- [What is needed]: Restate, word for word and with no pictures, the stretch of lines in the data below that begins at the line with "Image resolution: width=640" and ends at the line with "Where should I", inclusive.

- [Given records]:
=== Begin Enclosure ===

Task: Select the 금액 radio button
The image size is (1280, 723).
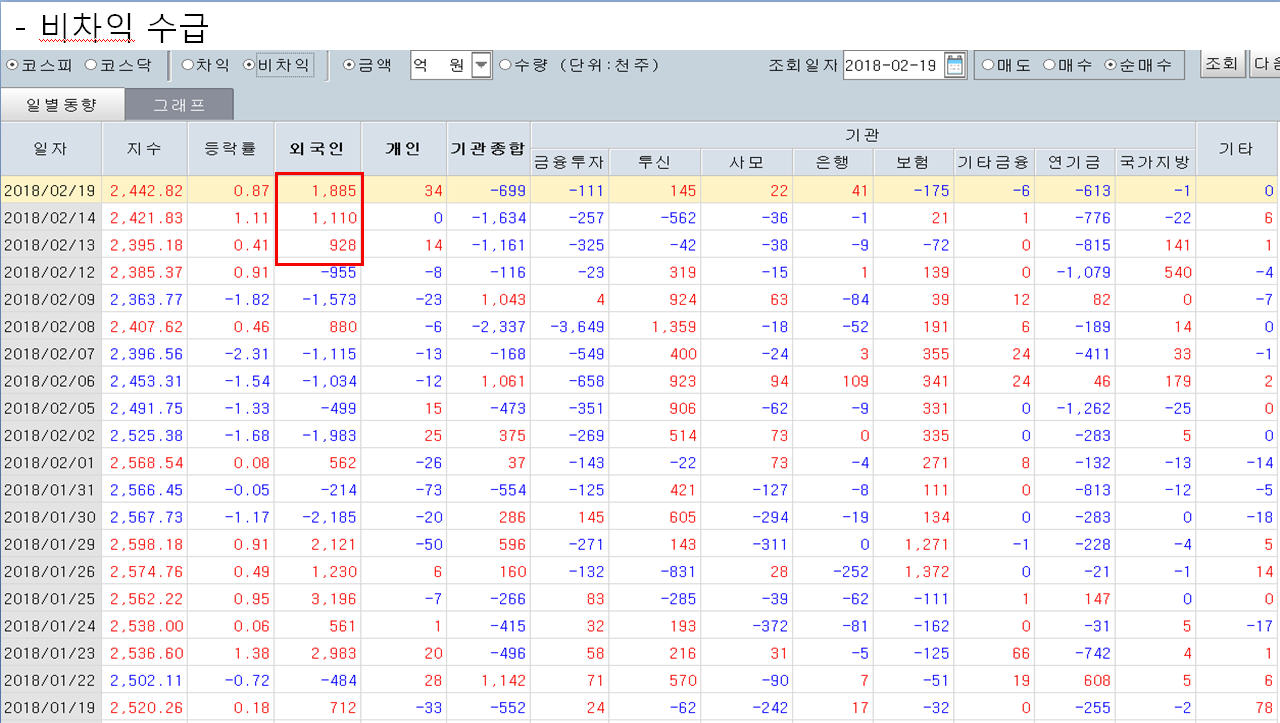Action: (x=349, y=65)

=== End Enclosure ===
=== Begin Enclosure ===

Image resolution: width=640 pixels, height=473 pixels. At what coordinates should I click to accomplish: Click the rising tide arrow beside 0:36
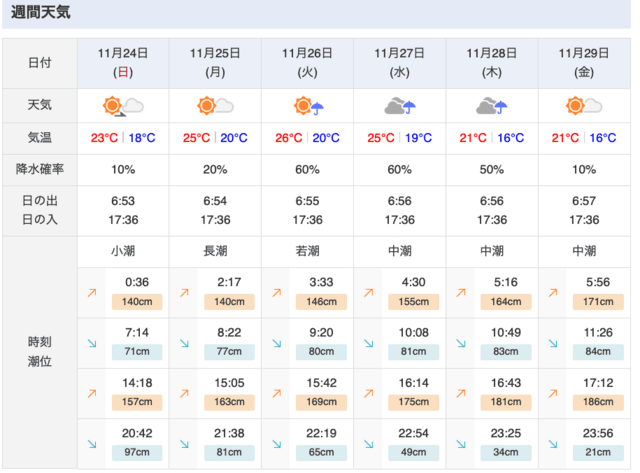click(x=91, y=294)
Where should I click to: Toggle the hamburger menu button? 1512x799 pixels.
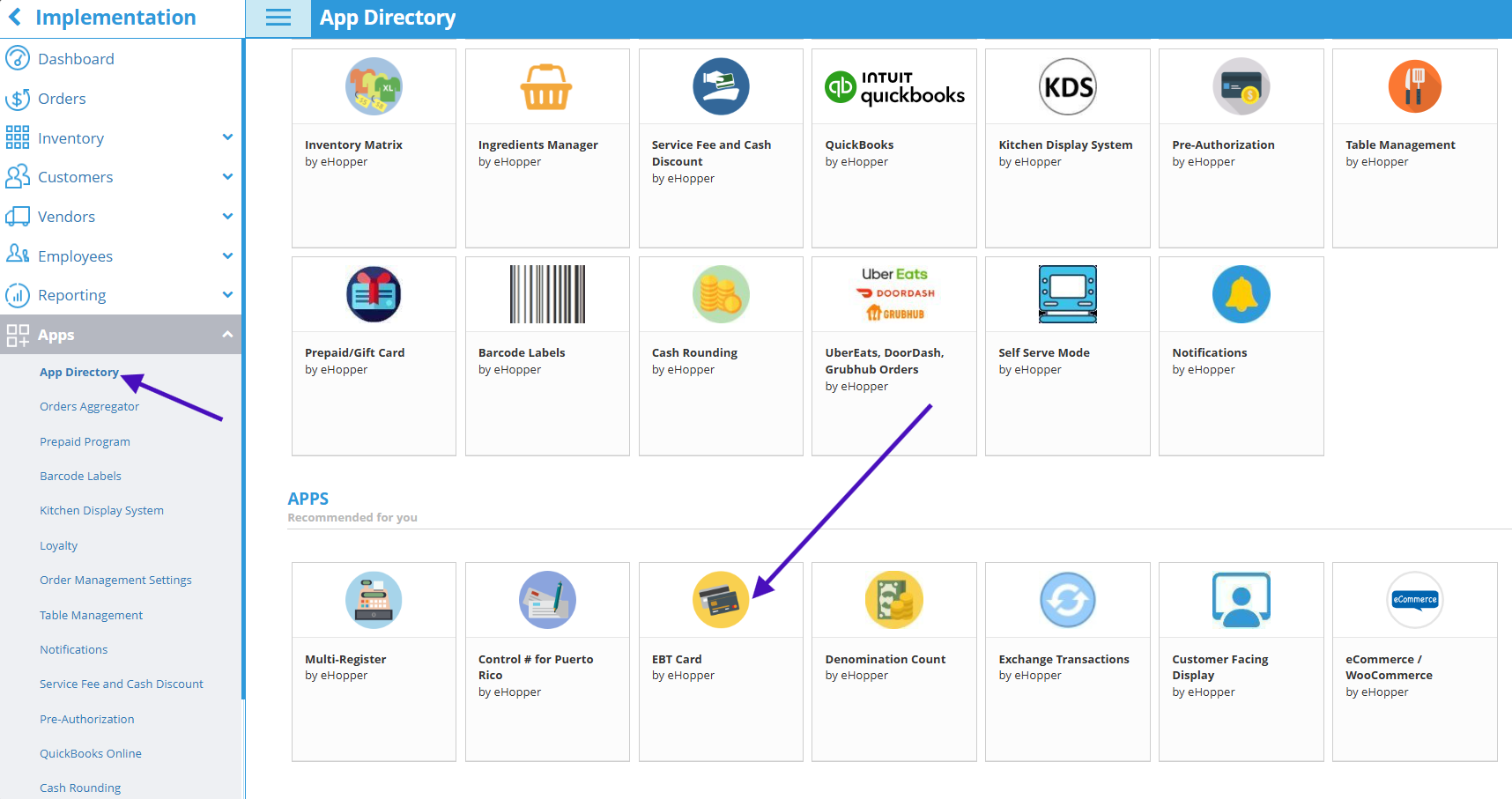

=== End Enclosure ===
=== Begin Enclosure ===

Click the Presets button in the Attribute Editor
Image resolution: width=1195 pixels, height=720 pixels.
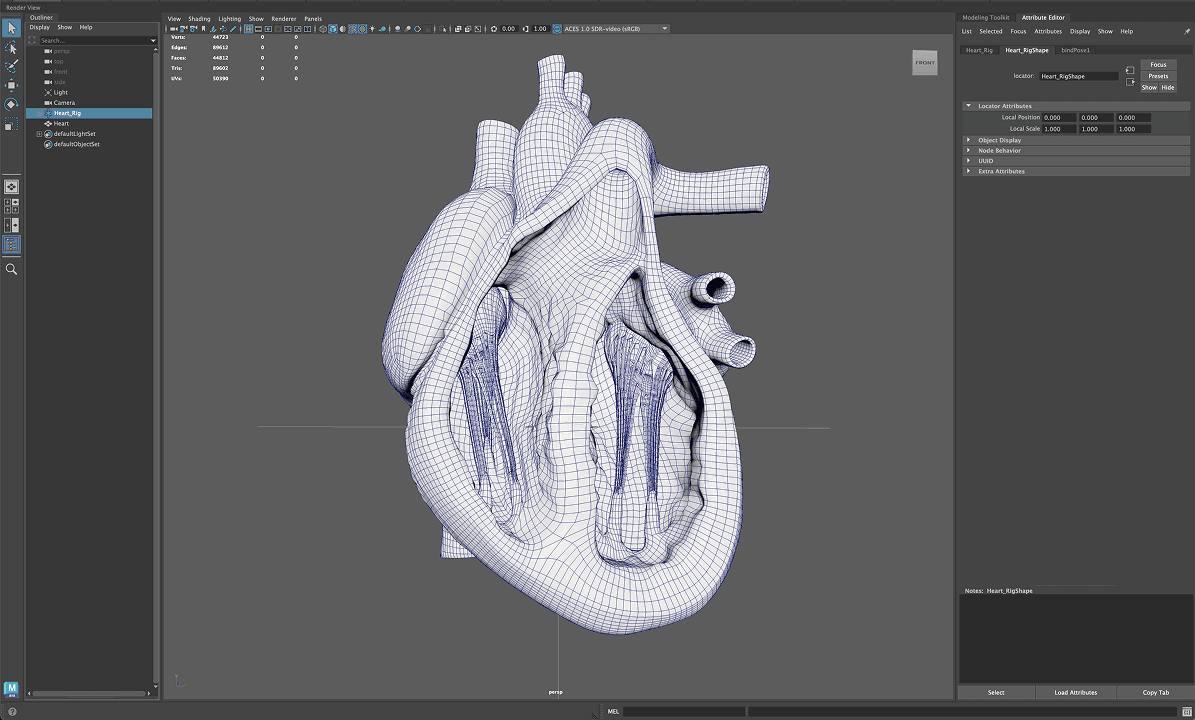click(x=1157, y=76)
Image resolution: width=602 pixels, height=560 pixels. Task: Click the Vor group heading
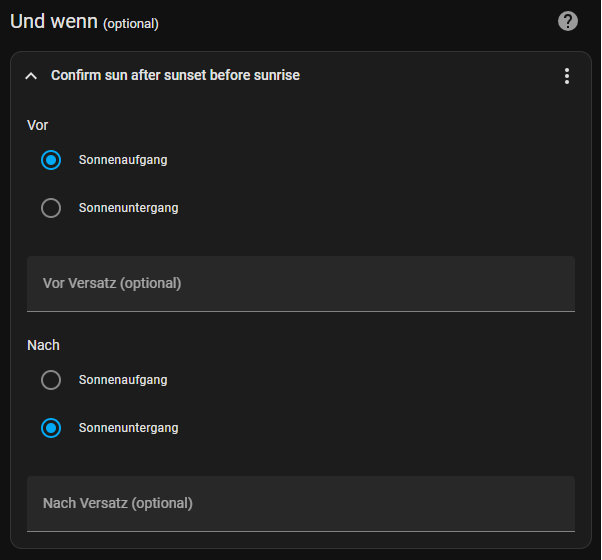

=== End Enclosure ===

- [Response to the task]:
Image resolution: width=640 pixels, height=473 pixels. At what coordinates should I click to accomplish: Click the rising tide arrow beside 0:36
click(x=91, y=294)
Where should I click to: Toggle the hamburger menu button? 1512x799 pixels.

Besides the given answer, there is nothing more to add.